Teks bacaan:
☆ ☆ ☆

KETIK, PALEMBANG – Terdakwa Yudi Herzandi, Mantan Asisten I Bidang Pemerintahan dan Kesra Setda Muba, membacakan nota pembelaan atau pledoi dalam sidang lanjutan kasus dugaan tindak pidana korupsi pemalsuan dokumen pengadaan tanah proyek Tol Betung–Tempino–Jambi, Kamis 14 Agustus 2025.
Sidang yang berlangsung di Pengadilan Negeri Palembang tersebut dipimpin Wakil Ketua PN Palembang, Fauzi Isra SH MH, dengan menghadirkan tim Jaksa Penuntut Umum (JPU) Kejari Muba. Yudi hadir bersama tim kuasa hukum yang terdiri dari Dr Nurmala SH MH, Fitrisia Madina SH MH, dan Rini Susanti SH MH.

☆ ☆ ☆

Cuplikan data:
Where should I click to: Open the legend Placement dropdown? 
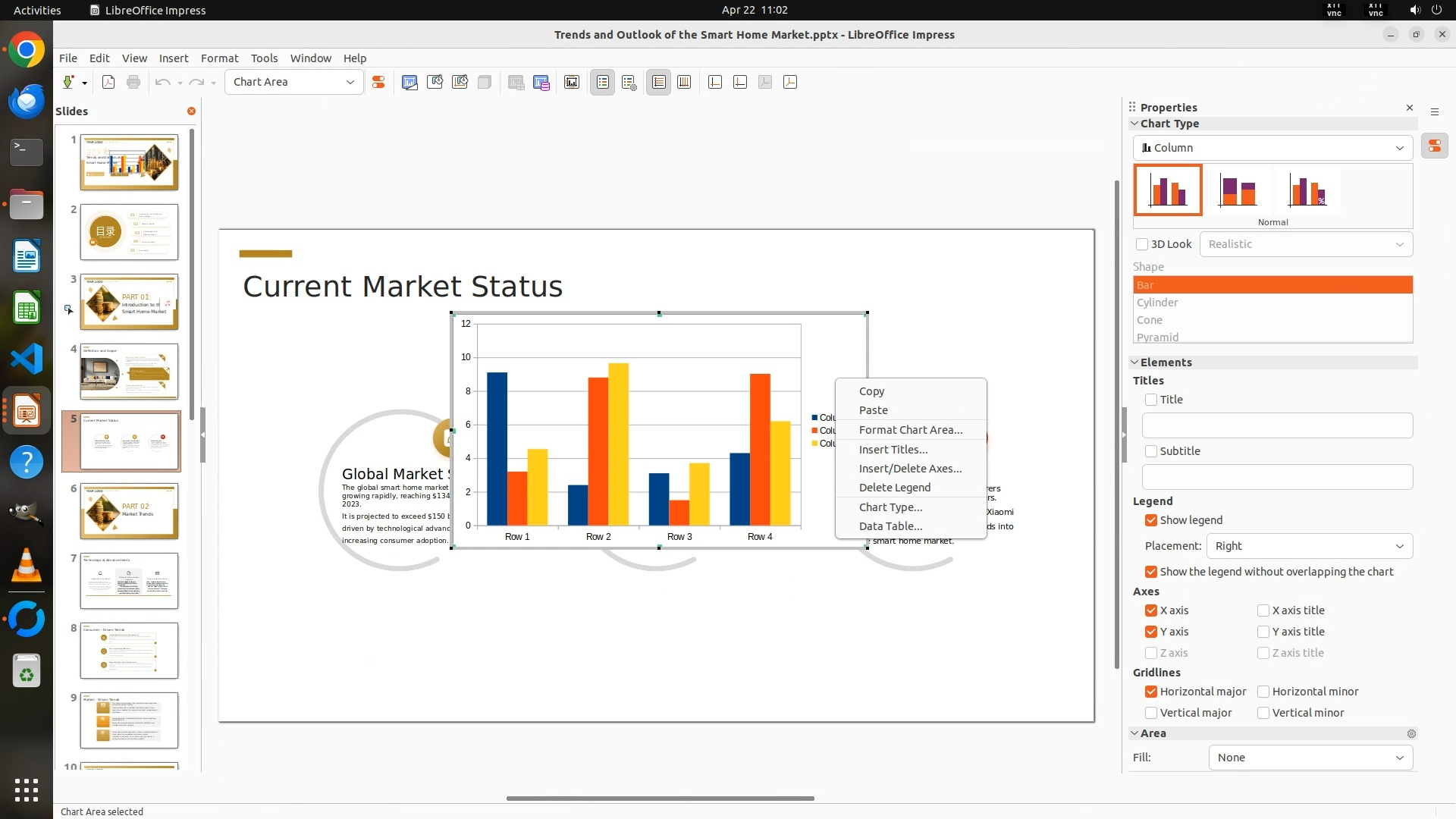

☆ ☆ ☆

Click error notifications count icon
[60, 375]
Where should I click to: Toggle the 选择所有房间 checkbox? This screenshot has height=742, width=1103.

☆ ☆ ☆

Soal 1: Salin dengan persis bagian dari teks tentang sidang pledoi Yudi Herzandi, dimulai dari "KETIK, PALEMBANG –" dan berlanjut hingga "14 Agustus 2025.".
Soal 2: Ubah paragraf dalam teks tentang sidang pledoi Yudi Herzandi yang diawali "Sidang yang berlangsung" menjadi daftar singkat dengan fakta-fakta pokoknya.
Baris-baris data di atas tidak diperlukan di sini.

Jawaban akhir 1:
KETIK, PALEMBANG – Terdakwa Yudi Herzandi, Mantan Asisten I Bidang Pemerintahan dan Kesra Setda Muba, membacakan nota pembelaan atau pledoi dalam sidang lanjutan kasus dugaan tindak pidana korupsi pemalsuan dokumen pengadaan tanah proyek Tol Betung–Tempino–Jambi, Kamis 14 Agustus 2025.

Jawaban akhir 2:
- Tempat sidang: Pengadilan Negeri Palembang
- Dipimpin oleh: Wakil Ketua PN Palembang, Fauzi Isra SH MH
- Pihak penuntut: tim Jaksa Penuntut Umum (JPU) Kejari Muba
- Kuasa hukum Yudi: Dr Nurmala SH MH, Fitrisia Madina SH MH, dan Rini Susanti SH MH